## RAW DATA
_ _ _

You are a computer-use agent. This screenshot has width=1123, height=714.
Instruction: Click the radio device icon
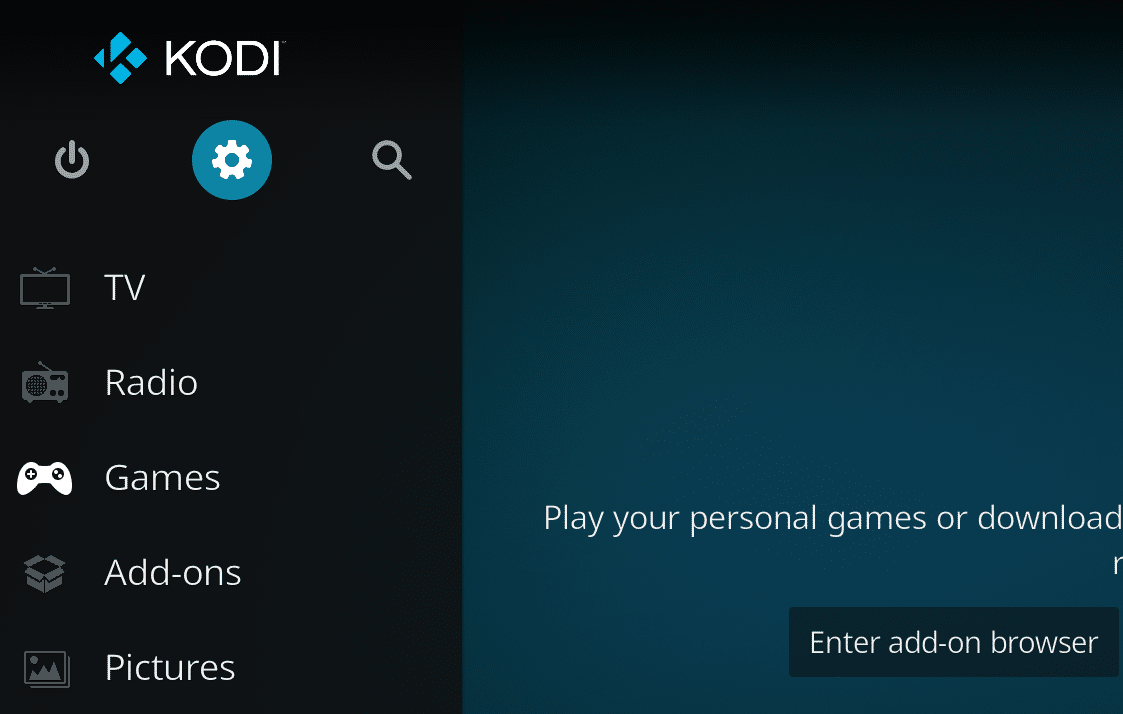[x=44, y=382]
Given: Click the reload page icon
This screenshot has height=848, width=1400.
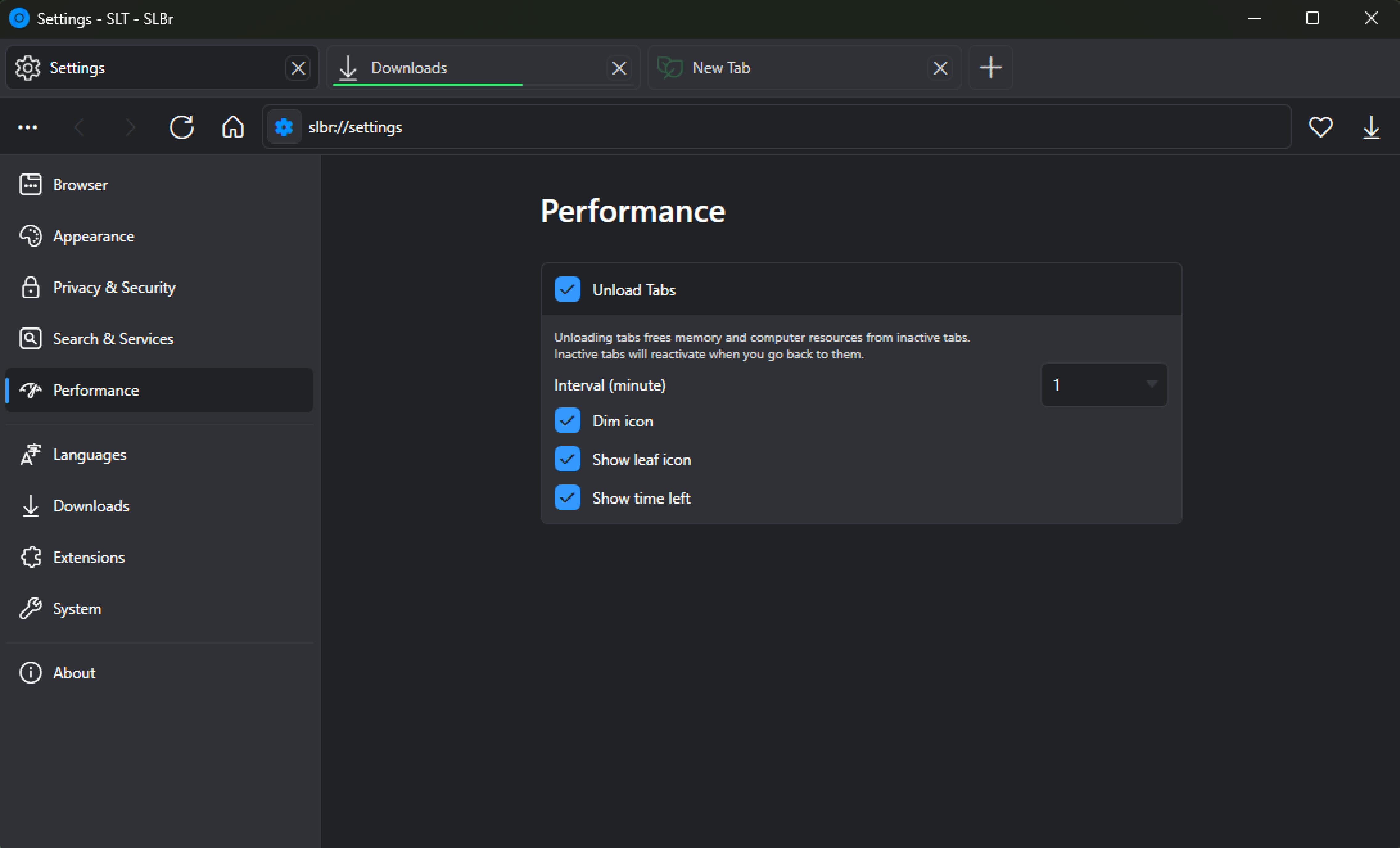Looking at the screenshot, I should (181, 127).
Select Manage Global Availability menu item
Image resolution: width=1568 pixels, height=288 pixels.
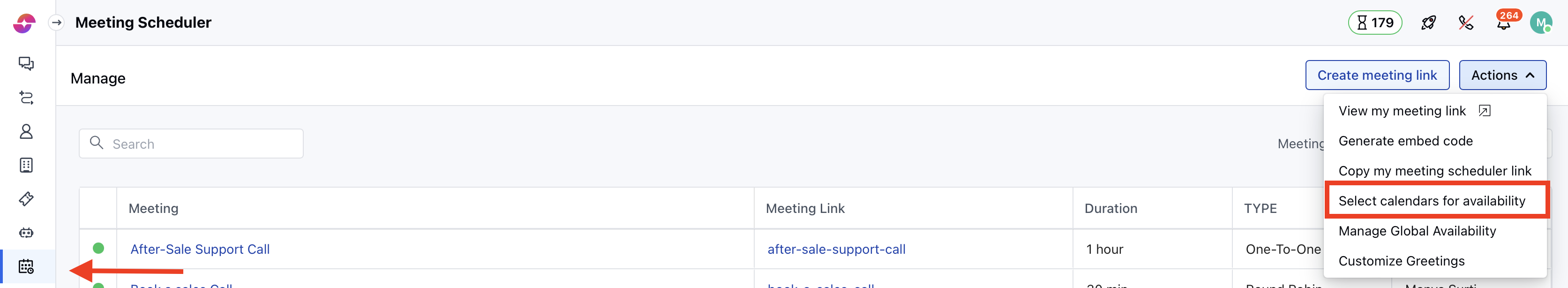point(1417,231)
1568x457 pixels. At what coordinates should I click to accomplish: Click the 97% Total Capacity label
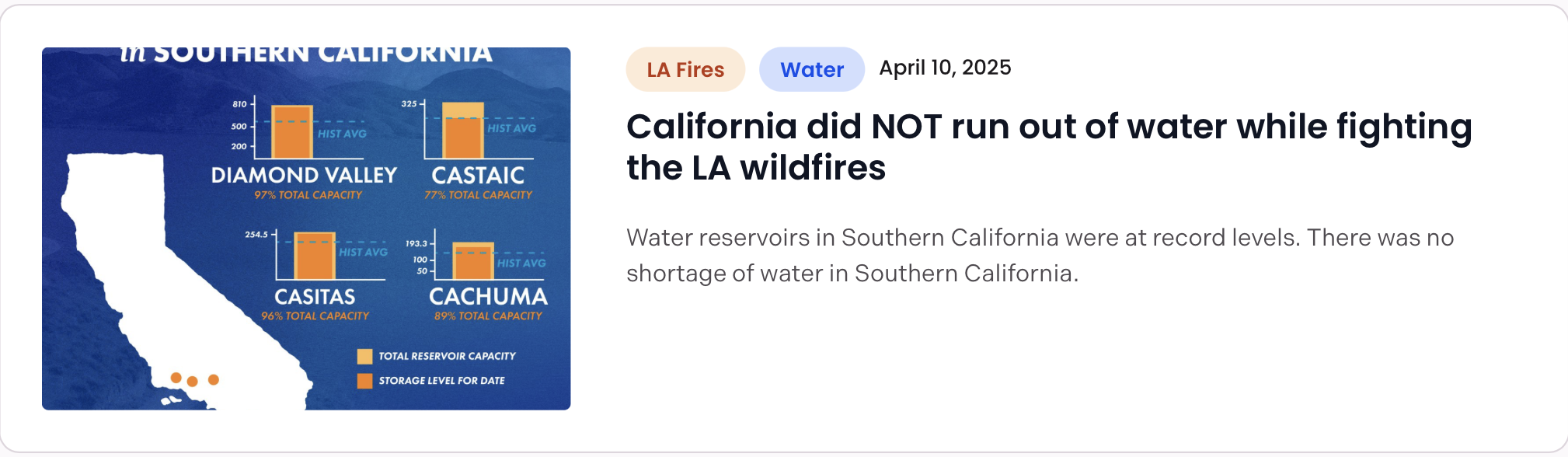click(308, 195)
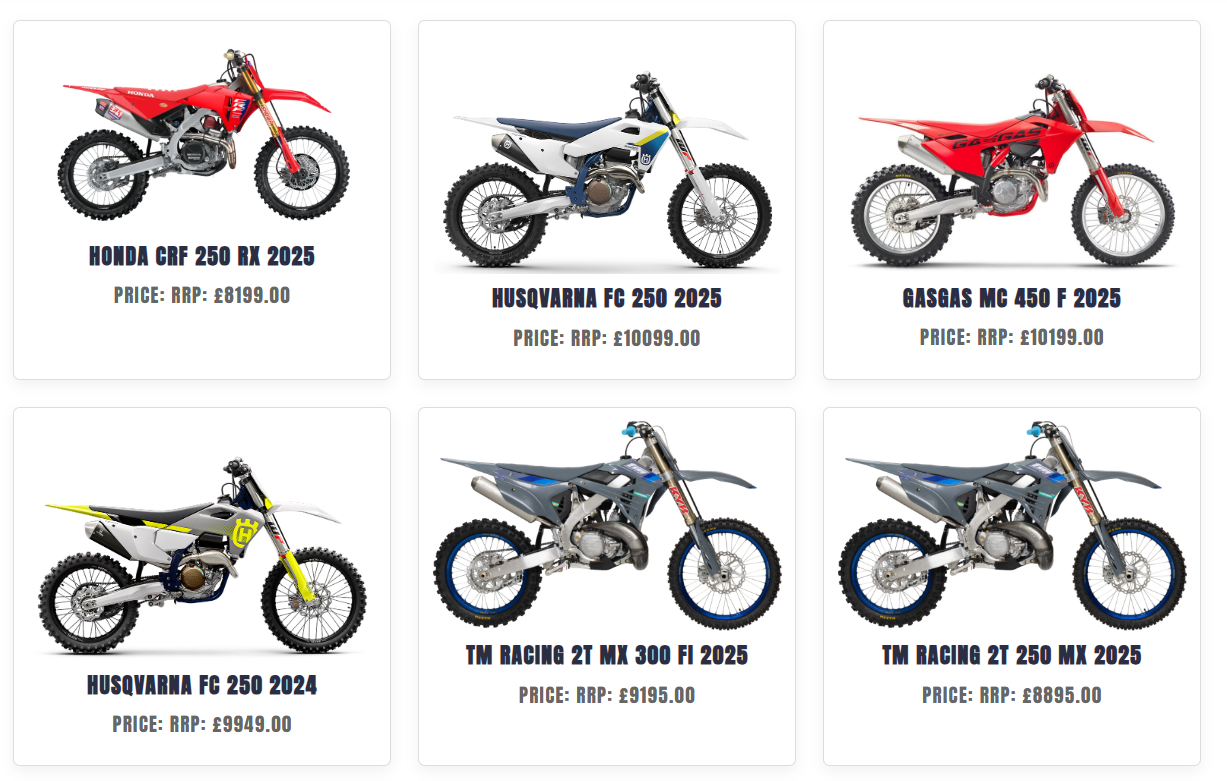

_ _ _

## SHORT EXERCISE
Rewrite the lines above as a JSON list of strings, one string per line, skipping blank lines. Leave the pictures out.

## CORRECT ANSWER
[
  "You are a computer-use agent. This screenshot has width=1123, height=714.",
  "Instruction: Click the radio device icon",
  "[x=44, y=382]",
  "Given: Click the reload page icon",
  "This screenshot has height=848, width=1400.",
  "Looking at the screenshot, I should (181, 127).",
  "Select Manage Global Availability menu item",
  "Image resolution: width=1568 pixels, height=288 pixels.",
  "point(1417,231)",
  "1568x457 pixels. At what coordinates should I click to accomplish: Click the 97% Total Capacity label",
  "click(308, 195)"
]